La testimonianza resa da Di Munno, il 12 luglio 2021, fu particolarmente significativa: l’uomo disse apertamente di essere stato ostacolato nel suo tentativo di arrivare alla verità. Quando propose di approfondire i sospetti su due carabinieri, rimase gelato dalla risposta ricevuta dal comandante provinciale: «Mi disse “Brigadiere, non ha capito che più si gira la me*da e più puzza?”. Di fronte a quella frase rassegnai immediatamente le mie dimissioni e anche se non avevo prospettive di futuro lasciai l’Arma perché non erano quelli i valori in cui credevo».
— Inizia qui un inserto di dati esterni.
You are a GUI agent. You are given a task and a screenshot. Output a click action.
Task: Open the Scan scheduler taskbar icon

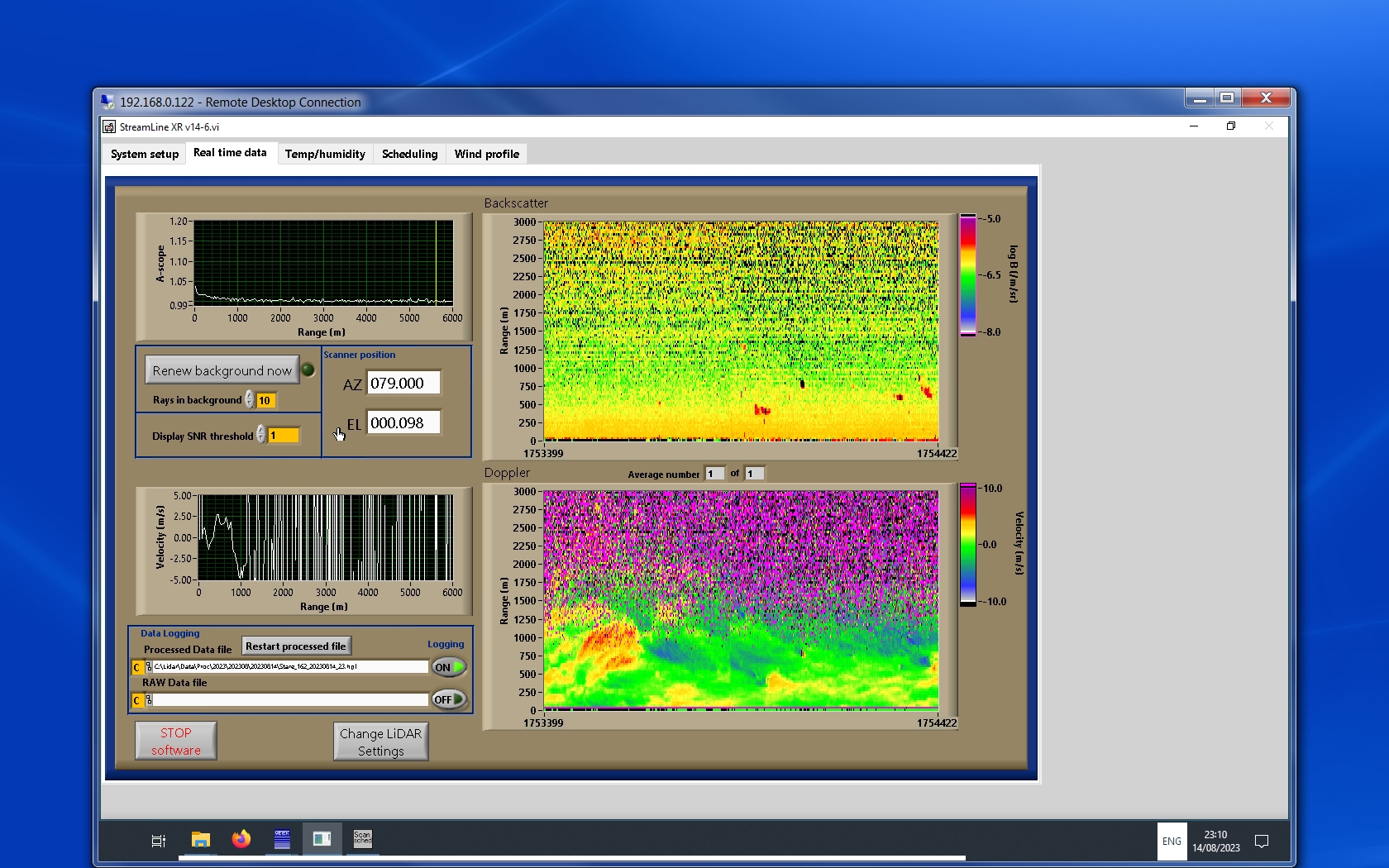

Renis invece addirittura riconobbe la voce di Tasca in una telefonata del tentativo di estorsione successivo all’omicidio Minguzzi: «Mi fecero ascoltare la registrazione di una delle telefonate fatte dagli estorsori a Contarini – disse Renis in aula a Ravenna il 28 settembre 2021 – e appena sentita non ebbi dubbi che era la voce di Tasca. Quell’accento siciliano e quella parlata non erano confondibili. Lo dissi subito al capitano Antonio Rocco, comandante della compagnia carabinieri di Ravenna. Mi disse che avrei dovuto parlarne al colonnello Masciullo, il comandante provinciale. Quando andai per incontrarlo trovai Rocco a dirmi che lo aveva già informato e non c’era bisogno andassi io». Si decise di fare una verifica “fatta in casa”: «Dal comando di Ravenna chiamai la caserma di Alfonsine e mi feci passare Tasca con una scusa mentre registravamo la conversazione. Quando la riascoltai non riconobbi la sua voce e nemmeno la mia».
Tenendo conto di quanto emerso dagli interrogatori sostenuti dai tre militari in primo grado, è ipotizzabile che la corte d’appello, oltre alla volontà di arrivare alla verità sull’omicidio di Minguzzi, non voglia trascurare approfondimenti sul perché ci sia voluto così tanto tempo prima di arrivare in un’aula di tribunale: il cold case di Alfonsine è arrivato in assise a Ravenna per la prima volta solo nel 2021 senza che prima ci fossero mai stati indagati per la vicenda, nonostante la vicinanza temporale con un episodio con molti punti in comune.